Tasks for this exercise:
1) Answer each question from the forum thread about the integral, one line each.
(a) Which expression does the thread say to complete the square for?
(b) Into which two ranges should the integral be split?
(c) What substitution is proposed for $y$?
2) Retype part of the forum thread about the integral, starting at "How did you" and ending at "split the integral?".

Passage to read:
================================

E.g. If you are asked to show that $2 + 2 = 2 \times 2$, then saying that $2 + 2 = 4$ doesn't mean that the initial statement must be wrong.

Staff - 6 years, 1 month ago

Sir if the question is right can you please prove it?

- 6 years, 1 month ago

- 6 years, 1 month ago

How did you get the right hand side of the equation?

- 6 years, 1 month ago

It was a proof question

- 6 years, 1 month ago

No not right. Consider completing the square for $ax- x^2$. Then split the integral into two: one from $0$ to $\frac a2$ and the other from $\frac a2$ to $a$.

- 6 years, 1 month ago

Can you please explain why to split the integral?

- 6 years, 1 month ago

It's easier.

- 6 years, 1 month ago

If u don't mind can u post the solution. I'm getting a integral of $e^{x^2}$. Please

- 6 years, 1 month ago

Yes that's the point, you want to isolate $e^{x^2}$. Have you got the equation: $ax-x^2 = -\left(x-\frac a2\right)^2- \frac{a^2}4$?

- 6 years, 1 month ago

Yes. Can you solve the integral please

- 6 years, 1 month ago

Let $y = x - \frac a 2$. Change the upper and lower limits. Now, what's the last step?

- 6 years, 1 month ago

But that does not work out. I guess the question is wrong

- 6 years, 1 month ago

What have you tried? Tell me where you got stuck.

- 6 years, 1 month ago

================================

Entries provided:
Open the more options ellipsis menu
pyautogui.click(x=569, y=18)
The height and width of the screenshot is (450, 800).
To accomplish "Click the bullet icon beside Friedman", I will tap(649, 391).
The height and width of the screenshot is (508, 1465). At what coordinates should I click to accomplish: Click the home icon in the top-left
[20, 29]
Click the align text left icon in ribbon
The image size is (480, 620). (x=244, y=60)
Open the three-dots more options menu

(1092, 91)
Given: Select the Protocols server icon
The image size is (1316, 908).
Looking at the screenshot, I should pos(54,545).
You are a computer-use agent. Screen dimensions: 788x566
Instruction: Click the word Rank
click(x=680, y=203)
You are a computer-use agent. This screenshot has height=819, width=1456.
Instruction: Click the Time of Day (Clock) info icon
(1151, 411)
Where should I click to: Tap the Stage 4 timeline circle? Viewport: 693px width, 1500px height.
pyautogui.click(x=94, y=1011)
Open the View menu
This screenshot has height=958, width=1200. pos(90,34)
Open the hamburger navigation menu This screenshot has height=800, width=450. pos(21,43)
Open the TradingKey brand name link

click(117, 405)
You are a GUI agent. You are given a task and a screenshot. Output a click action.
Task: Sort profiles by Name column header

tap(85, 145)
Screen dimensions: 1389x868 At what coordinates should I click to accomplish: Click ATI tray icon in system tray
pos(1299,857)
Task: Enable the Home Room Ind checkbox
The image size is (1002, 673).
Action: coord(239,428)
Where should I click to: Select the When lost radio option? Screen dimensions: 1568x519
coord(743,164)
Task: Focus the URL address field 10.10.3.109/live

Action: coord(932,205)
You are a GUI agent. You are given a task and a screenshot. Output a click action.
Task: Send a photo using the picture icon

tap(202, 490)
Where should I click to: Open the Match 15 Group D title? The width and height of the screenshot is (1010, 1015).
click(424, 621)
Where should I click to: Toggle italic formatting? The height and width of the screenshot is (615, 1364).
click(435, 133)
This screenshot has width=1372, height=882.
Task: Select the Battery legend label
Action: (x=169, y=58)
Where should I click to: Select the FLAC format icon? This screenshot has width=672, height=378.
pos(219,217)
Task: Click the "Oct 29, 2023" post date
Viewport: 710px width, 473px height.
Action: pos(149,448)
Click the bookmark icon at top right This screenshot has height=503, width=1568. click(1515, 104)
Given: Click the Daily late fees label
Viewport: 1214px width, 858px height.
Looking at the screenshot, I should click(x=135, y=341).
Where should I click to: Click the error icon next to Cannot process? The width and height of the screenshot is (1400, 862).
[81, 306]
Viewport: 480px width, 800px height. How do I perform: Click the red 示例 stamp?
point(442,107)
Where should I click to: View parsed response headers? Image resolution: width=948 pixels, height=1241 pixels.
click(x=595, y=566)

================================

Outputs for the tasks:
1)
(a) $ax - x^2$
(b) From $0$ to $\frac a2$, and from $\frac a2$ to $a$
(c) $y = x - \frac a2$

2)
How did you get the right hand side of the equation?

- 6 years, 1 month ago

It was a proof question

- 6 years, 1 month ago

No not right. Consider completing the square for $ax- x^2$. Then split the integral into two: one from $0$ to $\frac a2$ and the other from $\frac a2$ to $a$.

- 6 years, 1 month ago

Can you please explain why to split the integral?